Rosie Dennis is currently touring Access All Areas, Love Song Dedication and Hitting A Brick Wall. www.suture.com.au
RealTime issue #81 Oct-Nov 2007 pg. 15
The Pipe Manager, Lisa O’Neill
LISA O’NEILL IS UBIQUITOUS, BUT ALWAYS SUI GENERIS. ALTHOUGH SHE APPEARS IN A VARIETY OF FIELDS (NEW MEDIA WITH TRANSMUTE COLLECTIVE, PHYSICAL THEATRE WITH SUZUKI-BASED FRANK COMPANY AND THE POP-CULTURISH BRIDE OF FRANK, OR IN SOLO DANCE WORKS), HER MANY PERFORMANCE MASKS AND VARIED PERFORMANCE STYLES ARE ALWAYS IRRADIATED FROM THE SAME INNER CORE. HER STALKING-ANIMAL ATTENTION, HER GROUNDEDNESS, AND THE EXPLOSIVENESS OF A PUGILIST ARE UNMISTAKEABLE. SHE HAS A QUALITY OF SPIRIT THAT, WHILE SEEMINGLY BOTH PROFOUND AND REMOTE, IS ALSO IMMENSELY AND IMMEDIATELY SEDUCTIVE.
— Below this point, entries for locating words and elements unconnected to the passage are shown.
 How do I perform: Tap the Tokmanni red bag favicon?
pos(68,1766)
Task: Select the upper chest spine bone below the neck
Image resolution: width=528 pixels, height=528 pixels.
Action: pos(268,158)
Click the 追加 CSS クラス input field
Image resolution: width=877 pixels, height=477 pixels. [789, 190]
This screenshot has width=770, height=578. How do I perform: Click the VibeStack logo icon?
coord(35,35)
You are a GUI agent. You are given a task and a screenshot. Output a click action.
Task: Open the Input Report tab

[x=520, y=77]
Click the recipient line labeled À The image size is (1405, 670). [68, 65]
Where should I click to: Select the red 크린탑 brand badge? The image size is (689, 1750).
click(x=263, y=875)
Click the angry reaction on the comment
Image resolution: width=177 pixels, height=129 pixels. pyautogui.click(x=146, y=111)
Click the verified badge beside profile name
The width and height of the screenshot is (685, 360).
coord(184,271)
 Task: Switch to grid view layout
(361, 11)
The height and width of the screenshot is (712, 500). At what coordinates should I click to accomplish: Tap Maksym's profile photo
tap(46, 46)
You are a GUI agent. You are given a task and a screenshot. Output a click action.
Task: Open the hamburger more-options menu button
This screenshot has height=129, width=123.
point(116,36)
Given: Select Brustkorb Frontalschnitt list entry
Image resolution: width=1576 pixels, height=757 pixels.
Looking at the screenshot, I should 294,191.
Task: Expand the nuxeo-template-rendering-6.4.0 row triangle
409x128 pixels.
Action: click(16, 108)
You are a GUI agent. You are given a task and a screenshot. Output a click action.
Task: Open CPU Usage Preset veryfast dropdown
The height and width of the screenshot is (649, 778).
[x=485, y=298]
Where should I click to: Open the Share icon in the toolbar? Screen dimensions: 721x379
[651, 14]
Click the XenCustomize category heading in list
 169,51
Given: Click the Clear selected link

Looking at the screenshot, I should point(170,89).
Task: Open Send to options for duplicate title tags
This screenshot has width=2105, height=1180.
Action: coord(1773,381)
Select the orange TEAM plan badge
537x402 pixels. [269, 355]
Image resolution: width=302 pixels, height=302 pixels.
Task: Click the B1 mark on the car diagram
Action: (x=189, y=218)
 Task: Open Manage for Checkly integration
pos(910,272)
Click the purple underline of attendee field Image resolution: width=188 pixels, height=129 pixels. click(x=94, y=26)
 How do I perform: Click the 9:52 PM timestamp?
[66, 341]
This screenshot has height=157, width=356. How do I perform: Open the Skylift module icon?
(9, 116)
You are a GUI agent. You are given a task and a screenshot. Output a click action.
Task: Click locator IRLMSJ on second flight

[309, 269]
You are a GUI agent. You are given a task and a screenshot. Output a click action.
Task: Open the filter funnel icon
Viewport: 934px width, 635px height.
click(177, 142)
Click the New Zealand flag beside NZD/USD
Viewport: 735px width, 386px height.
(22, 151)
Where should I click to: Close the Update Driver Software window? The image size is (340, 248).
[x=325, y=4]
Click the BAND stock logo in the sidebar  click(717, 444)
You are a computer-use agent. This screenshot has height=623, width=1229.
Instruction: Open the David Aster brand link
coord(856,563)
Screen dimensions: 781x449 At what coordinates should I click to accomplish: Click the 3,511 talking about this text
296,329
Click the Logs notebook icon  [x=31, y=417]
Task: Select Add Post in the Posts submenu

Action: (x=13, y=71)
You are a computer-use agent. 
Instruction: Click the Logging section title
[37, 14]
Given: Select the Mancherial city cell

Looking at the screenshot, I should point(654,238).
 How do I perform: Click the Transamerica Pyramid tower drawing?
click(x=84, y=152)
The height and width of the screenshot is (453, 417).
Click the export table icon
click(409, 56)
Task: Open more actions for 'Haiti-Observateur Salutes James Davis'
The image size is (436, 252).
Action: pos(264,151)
As the participant in a total creative process reaching beyond the aesthetic, O’Neill seems to espouse a ‘transaesthetic’ of dance, sometimes incorporating an essentially private mythopoeic vision as in her signature dance piece, Sweet Yeti. O’Neill comments on this, a work that seems to touch on the animist/shamanic origins of dance: “I’m not quite sure what it is people see, but it goes to show that if you are in a transcendental space, a state that I seem always to find in Sweet Yeti, then the audience will go with you and feel and see things that you probably weren’t deliberately intending.”
photo Phil Hargreaves
Lisa O’Neill, Sweet Yeti,
Originally created in 1995, Sweet Yeti has evolved over time as O’Neill continues to remount it, most recently in November 2006. She goes on to say, “Every time I perform this work I feel like I’m home, it’s a really interesting, enlightening and shared experience that stands out for me against my other performance works. I first created and performed the work when I was 22, I am now 34 and, when I performed it last year, it was as though I was outside myself, watching myself dance from another viewpoint. I feel as though my whole life is tucked away in that piece, 12 years of it. This really interests me as a performer. I would love to perform Sweet Yeti for as long as my body can cope. The piece was never about anything in particular, but to this day it seems to be the piece that moves people the most.”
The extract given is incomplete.